El sexto, abierto de pitones, acude bien al caballo pero también lo pican trasero (un fallo, esta tarde). Tarda en definirse el toro, no se confían los banderilleros. Román se dobla bien con él. Logra aceptables muletazos pero el toro sale de la suerte desentendido, mirando al tendido (como esa horrible moda que ahora practican algunos toreros), No hay faena y esta vez mata mal, sin confiarse.

Román sale merecidamente a hombros: cuajar a un bravo Victorino y matarlo recibiendo merece premio.

Está bien que los aficionados sean exigentes pero una norma básica que me enseñaron, de chico, es que hay que saber esperar, antes de manifestarse: por respeto al diestro, que está toreando, y porque el comportamiento del toro suele ser muy variable. Si se espera un poco, se evita la contradicción de acabar ovacionando a un toro que antes se ha querido rechazar.

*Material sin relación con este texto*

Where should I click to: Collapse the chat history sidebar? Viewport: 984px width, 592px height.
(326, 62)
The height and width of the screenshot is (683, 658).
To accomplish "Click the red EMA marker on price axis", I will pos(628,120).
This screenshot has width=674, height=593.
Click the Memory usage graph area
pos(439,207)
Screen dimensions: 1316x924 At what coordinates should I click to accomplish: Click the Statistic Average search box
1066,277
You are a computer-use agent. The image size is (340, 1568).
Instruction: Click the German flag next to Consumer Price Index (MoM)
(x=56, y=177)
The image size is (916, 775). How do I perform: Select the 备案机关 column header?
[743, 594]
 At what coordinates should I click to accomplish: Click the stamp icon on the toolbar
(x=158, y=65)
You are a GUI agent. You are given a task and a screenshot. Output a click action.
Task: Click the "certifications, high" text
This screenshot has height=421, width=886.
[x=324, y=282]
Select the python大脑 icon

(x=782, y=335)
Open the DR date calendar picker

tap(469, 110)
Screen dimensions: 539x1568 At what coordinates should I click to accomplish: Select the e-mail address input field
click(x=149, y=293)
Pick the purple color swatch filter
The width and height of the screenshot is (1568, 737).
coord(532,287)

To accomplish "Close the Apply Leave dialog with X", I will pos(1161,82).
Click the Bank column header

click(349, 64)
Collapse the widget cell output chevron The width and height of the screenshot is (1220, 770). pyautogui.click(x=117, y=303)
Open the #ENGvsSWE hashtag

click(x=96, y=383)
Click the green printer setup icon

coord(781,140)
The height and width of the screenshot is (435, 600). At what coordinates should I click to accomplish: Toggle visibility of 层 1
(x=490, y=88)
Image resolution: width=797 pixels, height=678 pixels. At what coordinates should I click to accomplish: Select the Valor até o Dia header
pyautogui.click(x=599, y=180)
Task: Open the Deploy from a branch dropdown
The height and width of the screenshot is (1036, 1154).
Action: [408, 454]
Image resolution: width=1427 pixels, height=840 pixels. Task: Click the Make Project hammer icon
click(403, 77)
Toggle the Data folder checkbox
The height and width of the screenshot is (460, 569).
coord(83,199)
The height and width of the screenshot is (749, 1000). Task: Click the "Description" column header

Román, tras cruzar la Puerta Grande de Las Ventas

Román, tras cruzar la Puerta Grande de Las VentasEFE

POSTDATA. A imitación de lo que se decía del Superior de los Jesuitas, el crítico Don Modesto apodó «el Papa Negro» al padre de los Bienvenida, don Manuel Mejías Rapela (1884-1964), en oposición a Bombita, el presunto jefe de la iglesia taurina. Un percance truncó su carrera como matador pero fue un maestro excepcional: «el mejor que yo e conocido», según Marcial Lalanda. Inculcó las virtudes de la torería clásica, dentro y fuera del ruedo, a sus cinco hijos, matadores de toros: Manolo, Pepe, Antonio, Ángel Luis y Juan. Además, don Manuel poseía un ingenio extraordinario: algunas de sus brillantes frases se las aplicó mi amigo Jaime de Armiñán a Juncal, su gran personaje.

FICHA

  • Madrid. Plaza de Toros de Las Ventas. Feria de San Isidro. Sábado, 6 de junio de 2026.
  • Toros de Victorino Martín, de juego variado: muy bravos, segundo y tercero. Decimoséptimo «No hay billetes».
  • MORENITO DE ARANDA, de tabaco y oro, pinchazo y dos descabellos (aviso, silencio). En el cuarto, estocada caída (aviso, silencio).
  • FERNANDO ADRIÁN, de azul y oro, estocada (pitos). En el quinto, pinchazo, estocada y tres descabellos (aviso, silencio).
  • ROMÁN, de purísima y oro, estocada recibiendo (dos orejas). En el sexto, cinco pinchazos y descabello (silencio. Sale a hombros).